We are running 5.1.5.0 client, and am awaiting a time slot to upgrade to
5.1.6.7, so I should be able to have a play with this timeout setting. I
look forward to 5.22... Coming to an ftp-server near me soon?

I too have certainly noticed many times to my chagrin that cancelling
out of a backup session (especially during testing - wanting to see if
the magical 'Using journal for x$' comes up...) can invalidate the
journal.

As for the tsmjbbd.exe process, even though there are no journal backups
in progress, I've come in this morning, and it's still sitting at
263,632K, and the backups over the weekend haven't been journaled ones.
I am supposing that the journal process now isn't running properly,
probably something to do with the hung backup of last week, so I'm think
I'm going to have to bounce it and begin again... 

(5 minutes later) Hum, had trouble stopping the TSM Journal Service
process, and found that there was a dsmc backup in a hung state which
was locking the process. I think I probably should have spotted that (I
could swear it *wasn't* there before, but NTPROCINFO.EXE suggested it
had been there since last week, even though no session on the TSM
server). So I think this had most to do with an apparently
non-functional journaling daemon.

That's almost all for now, I think this is resolved now... Has anyone
else who is using TSM Journaling devised an availability/monitoring plan
for it?

Rgds,

David McClelland
Global Management Systems
DTC/6 - x5-4670


-----Original Message-----
From: Pete Tanenhaus [mailto:tanenhau AT US.IBM DOT COM] 
Sent: 07 November 2003 15:38
To: ADSM-L AT VM.MARIST DOT EDU
Subject: Hanging TSM backup invalidates journal?

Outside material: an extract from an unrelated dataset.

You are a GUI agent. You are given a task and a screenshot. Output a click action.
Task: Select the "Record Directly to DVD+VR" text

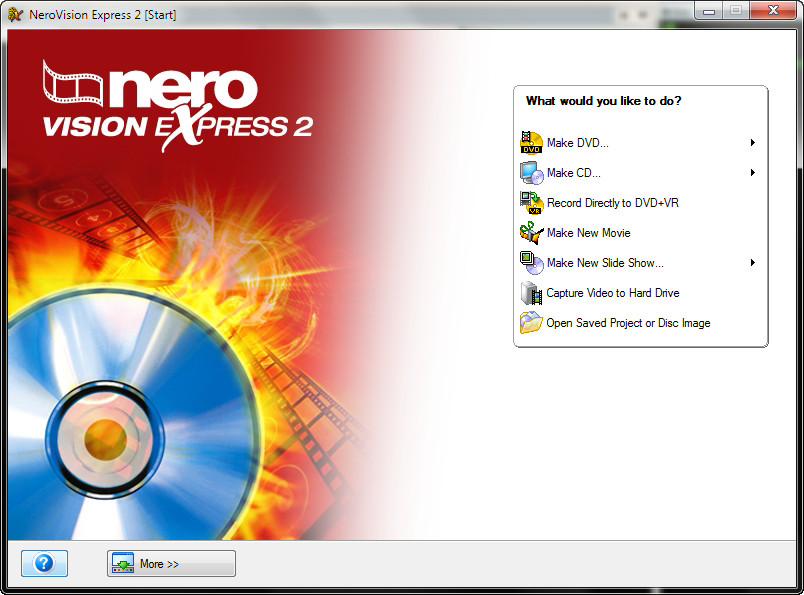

Based on your description, a couple things are going on.

The following message:

>>> Named pipe error
>>> connecting to server WaitOnPipe failed. > NpOpen: call failed with 
>>> return code:121 pipe name //./pipe.jnl'.

indicates that another backup session is attempting to connect to the
journal daemon while another journal based backup session is in
progress.

This can happen if multiple backup client processes attempt to perform a
journal based backup at the same time, or if the ResourceUtilization
option setting is higher than 2 and produces multiple backup sessions.

The level of client you are running will only wait about 2 minutes for a
connection to the journal daemon to become free and will then timeout.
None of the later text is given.